When the registration window for students opened at 7 a.m., she wanted to be ready for a process that would take 15 seconds.

“We click to enroll all at once and hope we get in the classes we want,” Zhang said.

The simultaneous clicking and enrollment of more than 1,250 seniors requires massive computing power to process requests quickly. Luckily, Duke is able to scale-up computing power five times its normal level during the peak registration window and scale back down through virtual computing for the rest of the school year.

You are probably not aware of it, but you are using virtual machines – also known as VMs – every day. Virtual machines emulate a standardized computer, making it easier to move compute jobs between the whirring metal boxes in large computer server rooms and the cloud. Virtual Machines can run lots of software and applications and offer terabytes (one trillion bytes) of storage without the cost and maintenance of hardware.

Groups of virtual machines form a “cloud” that can be used to host software and services like DukeHub, the student information system, and the Duke@Work, employee self-service portal. Consumers use clouds for everything from email and photo storage to websites. You’re actually using one right now by reading these words. At Duke, which has led the way in virtualization in higher education, more than 95 percent of services are hosted on virtual machines.

Charles Kneifel, senior technical director for the Office of Information Technology (OIT), explains how virtual computing has transformed computing at Duke.

What is virtualization?

Everybody has familiarity today with virtualization because everybody has heard of cloud computing. At the end of the day, cloud computing is you tapping into another computer, virtually. It’s not tied to the physical hardware.

How is virtualization different from computing in years past?

Ten years ago, if you wanted to run a website, you would have a physical server, and you would have the web servers running on it. If that server needed to have maintenance performed on it, you had to take the systems down. Virtual machines don’t require that.

What are the benefits of virtual computing to Duke and its users?

In computing, if hardware fails, systems at Duke go down. With virtualization, we can protect our systems from a single piece of hardware failure. The other main benefits are utilization, utilization, utilization. We can create more computing services, more efficiently. Finally, virtual labs are replacing the need for dedicated, monolithic, physical computer labs by providing the same services to students from any location, using any computer or laptop.

What systems at Duke are virtualized?

All of the departmental web servers that you typically see on campus, all of the Duke web services that you have access to such as Sites@Duke Wordpress accounts, all of the systems that run student registration and all of the course catalogs, and the Human Resource systems used by employees at Duke@Work are virtualized.
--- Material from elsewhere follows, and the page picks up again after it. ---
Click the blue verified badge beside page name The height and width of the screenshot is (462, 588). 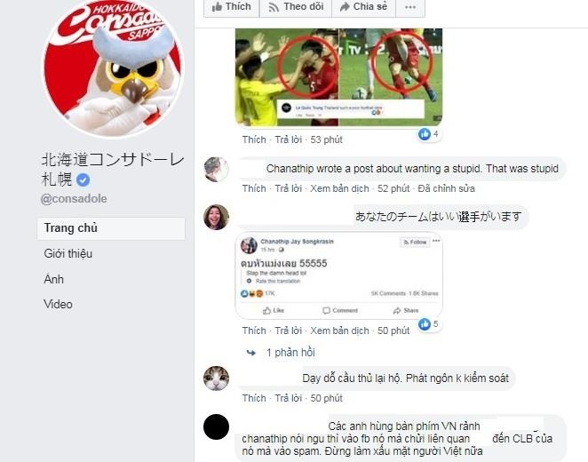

How does Duke compare to other universities with virtualization?

Duke has been at the forefront of virtualization for a number of years. So now faculty, or students or staff can go grab a virtual machine within minutes and start using it to run software and applications quickly. It’s like having a second more powerful virtual computer at your fingertips that you control through your desktop. Students often use these virtual machines for software or app development.
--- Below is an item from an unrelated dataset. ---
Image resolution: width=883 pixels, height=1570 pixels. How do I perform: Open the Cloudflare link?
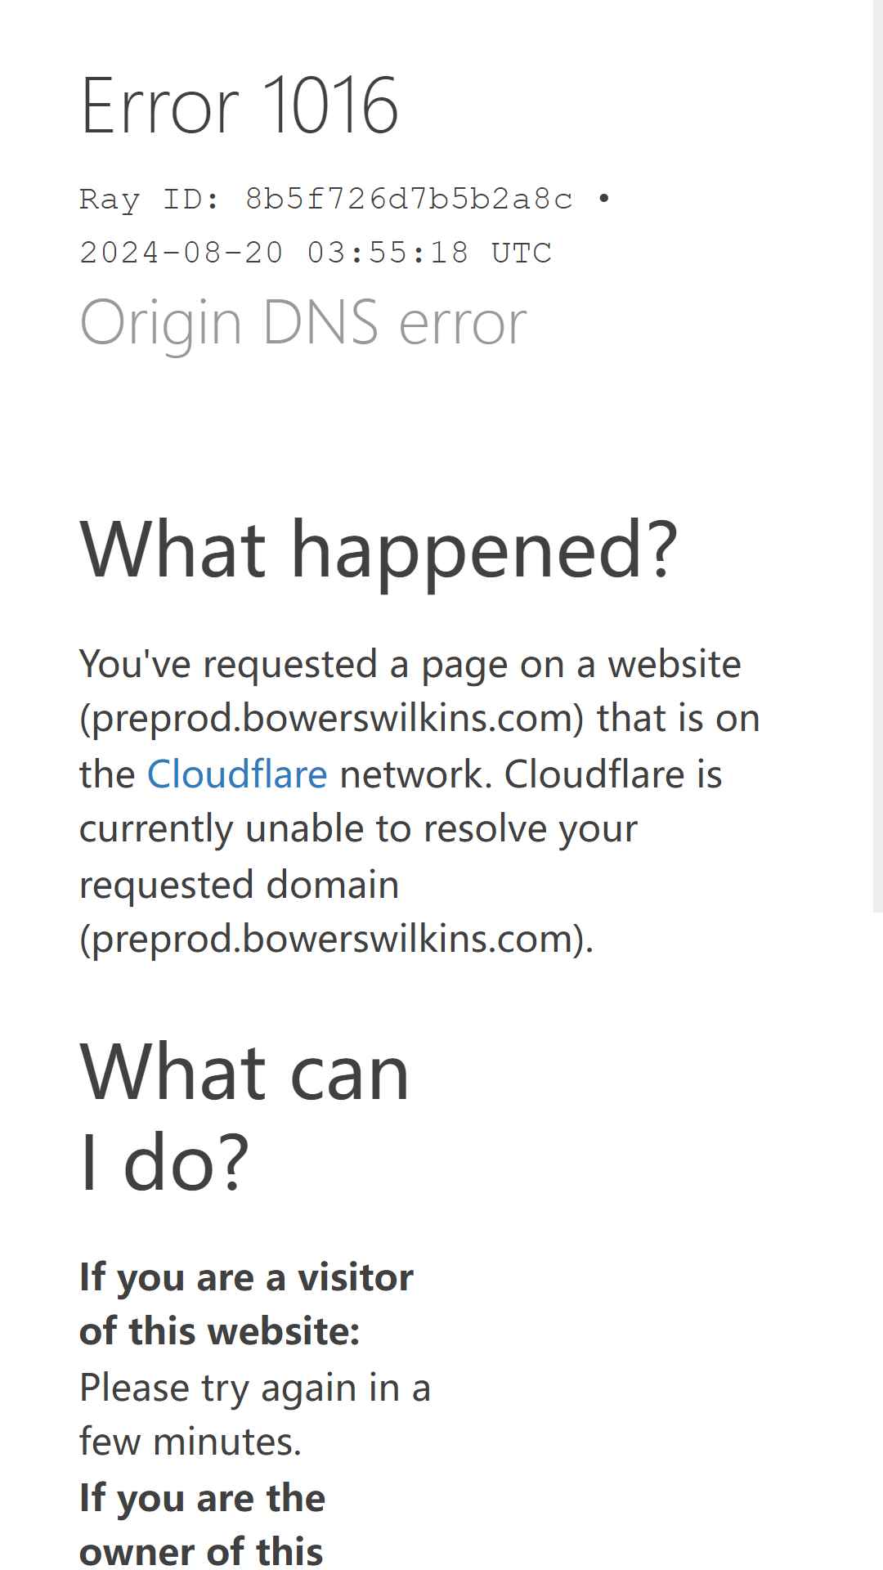pos(237,774)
In this era of cybersecurity attacks, how is virtual computing secure?

Security requirements and precautions for virtual machines are the same for physical computers. There are many steps including updating software regularly, scanning the systems for vulnerabilities, encrypting communications to the servers and keeping good backups in the event of an outage. What makes cloud and our virtualized infrastructure more appealing than traditional servers, is that we have orchestrated the security measures mentioned, and our systems are much stronger from a security perspective.

What’s next for virtual computing at Duke?

The next phase is about orchestration of virtual machine creation to serve Duke’s needs flexibly. In the past, the physical servers used up energy and space even when not fully utilized. Virtual machines are “right fit,” meaning we create and use virtual computing only as we need it. It makes computing at Duke very efficient and flexible.